Fani fantastyki nie mogą narzekać na brak wrażeń. Netflix regularnie dostarcza nowości ze świata Wiedźmina, Amazon zabrał się za Władcę Pierścieni, HBO rozszerza uniwersum Gry o tron, a Disney sięga po klasykę w postaci Willow. Nowy serial nosi ten sam tytuł, ale jest… nieco inny niż film sprzed ponad 30 lat. Czy to dobrze?

“Willow” – recenzja nowego serialu na Disney+. Warto obejrzeć?

“Willow” to film z 1988 roku, który okazał się niemałym sukcesem. Fikcyjny, a jednocześnie magiczny i przepiękny świat zapraszał nie tylko młodych widzów do przeżycia świetnej przygody, w której osłabione dobro musiało walczyć ze złem. Całość działała na wielu znanych schematach, ale nikomu to nie przeszkadzało, bo obsada, scenografie i inne kwestie wizualne filmu po prostu zachęcały do oglądania. Jak zestarzała się ta produkcja? Niektórzy stwierdzą, że nie straciła w ogóle swojego uroku, inni że dziś jest filmem, na który dość ciężko się patrzy. Wszystko zależy od tego, jak dużo nostalgii i sentymentu jest z Was i jak podchodzicie do starszych produkcji. Pod względem technicznym nie był to majstersztyk, ale koniec końców efekt był całkiem udany i oglądając dziś “Willow” na Disney+ raczej poczujecie przyjemne zaskoczenie, niż niemiłe rozczarowanie.

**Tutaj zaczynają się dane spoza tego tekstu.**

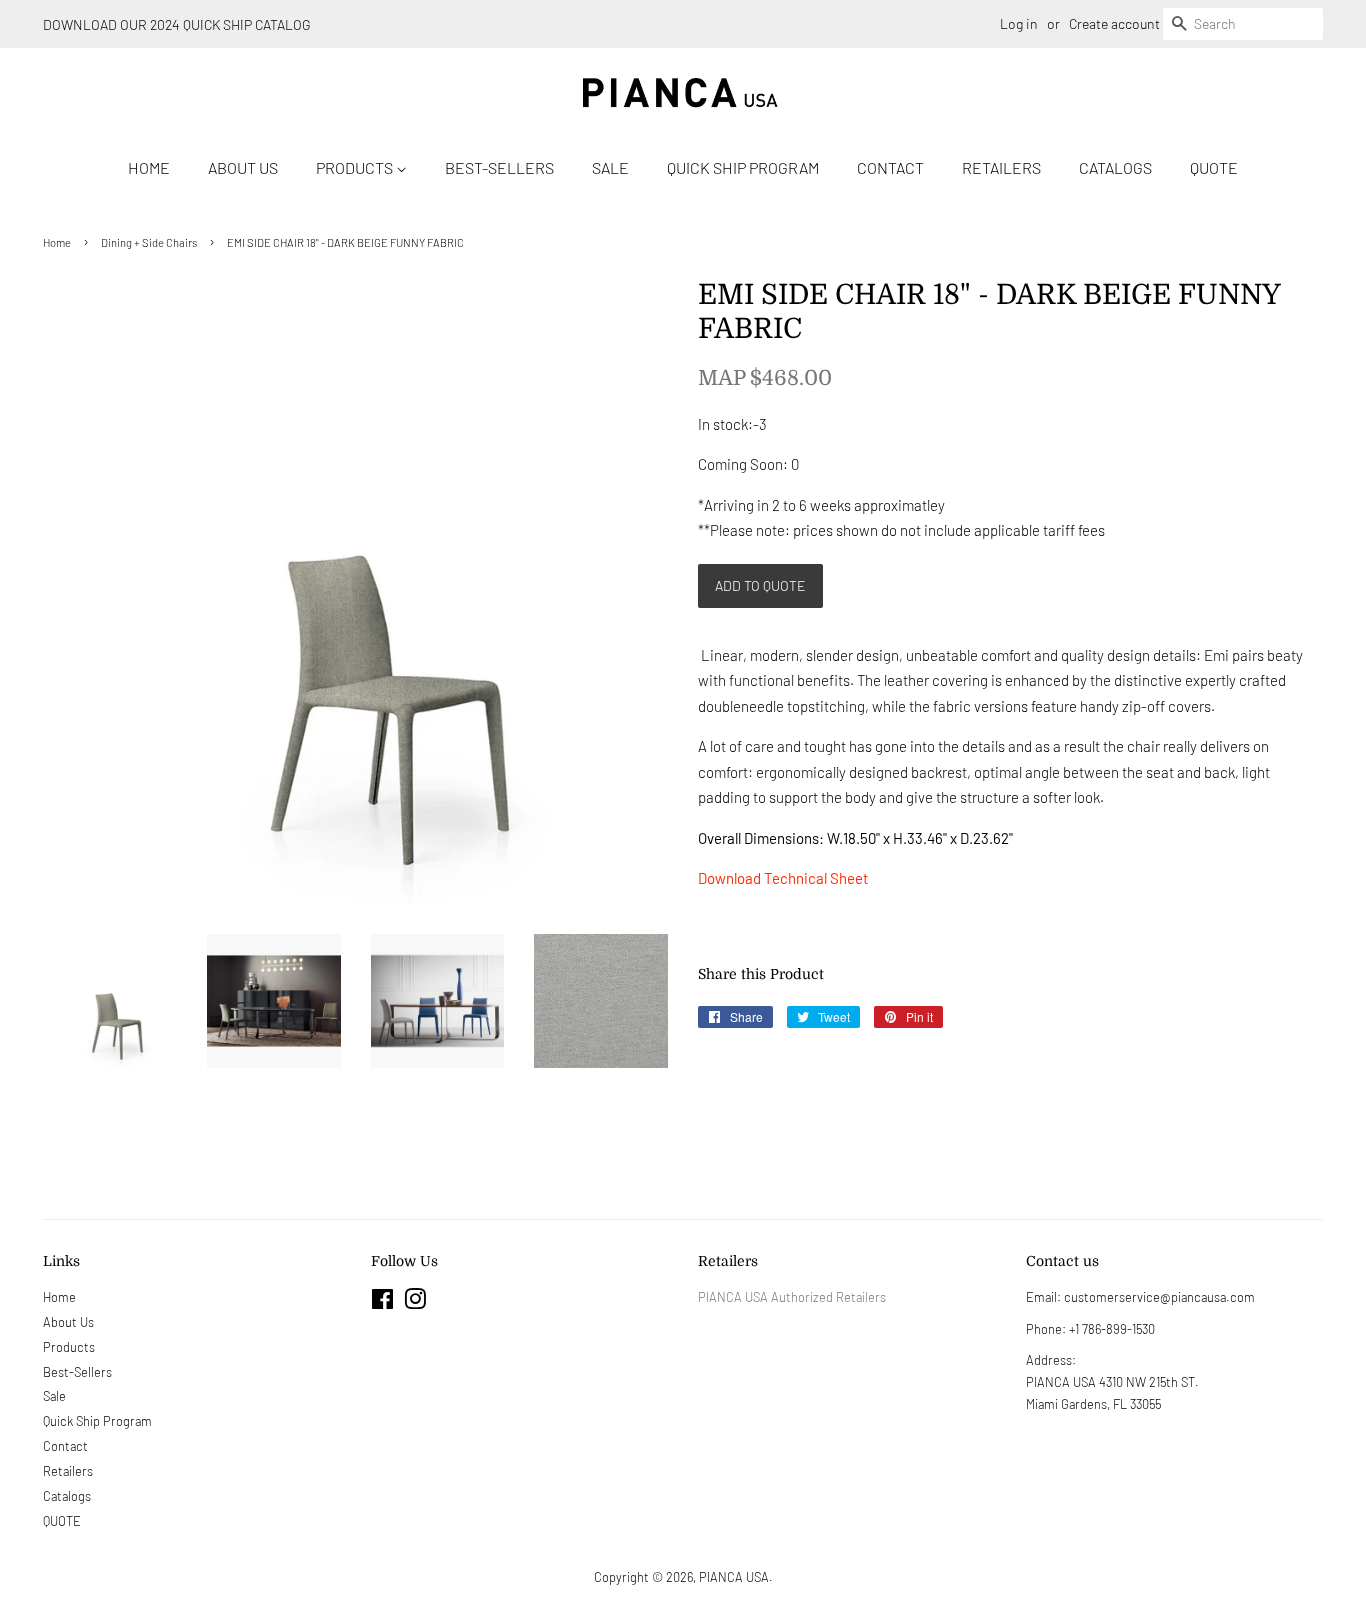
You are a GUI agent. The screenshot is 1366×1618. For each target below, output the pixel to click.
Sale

disney+ serial willow recenzja czy warto obejrzeć

Obejrzenie filmu nie jest jednak niezbędne, by zobaczyć tegoroczny serial na Disney+. “Willow” (2022) rozgrywa się jakiś czas później, a już na samym początku otrzymujemy zgrabne podsumowanie tego, co wydarzyło się wcześniej. Usłyszymy więc, jak przebiegała fabuła filmu, a także co działo się w następnych latach, zanim dotrzemy do chwili, w której zaczyna się akcja serialu. Niezwykle miło jest usłyszeć znajomy głos na wstępie, bo Joanne Whalley jako Sorsha wróciła do projektu. To ona wprowadza nas w ten świat, dodaje też co nieco od siebie opisując własne odczucia i wspomnienia. Nie zabrakło kilku słów o postaci Madmartigana, ale jak wiemy Val Kilmer nie był w stanie ponownie wcielić się w tę postać z powodów zdrowotnych.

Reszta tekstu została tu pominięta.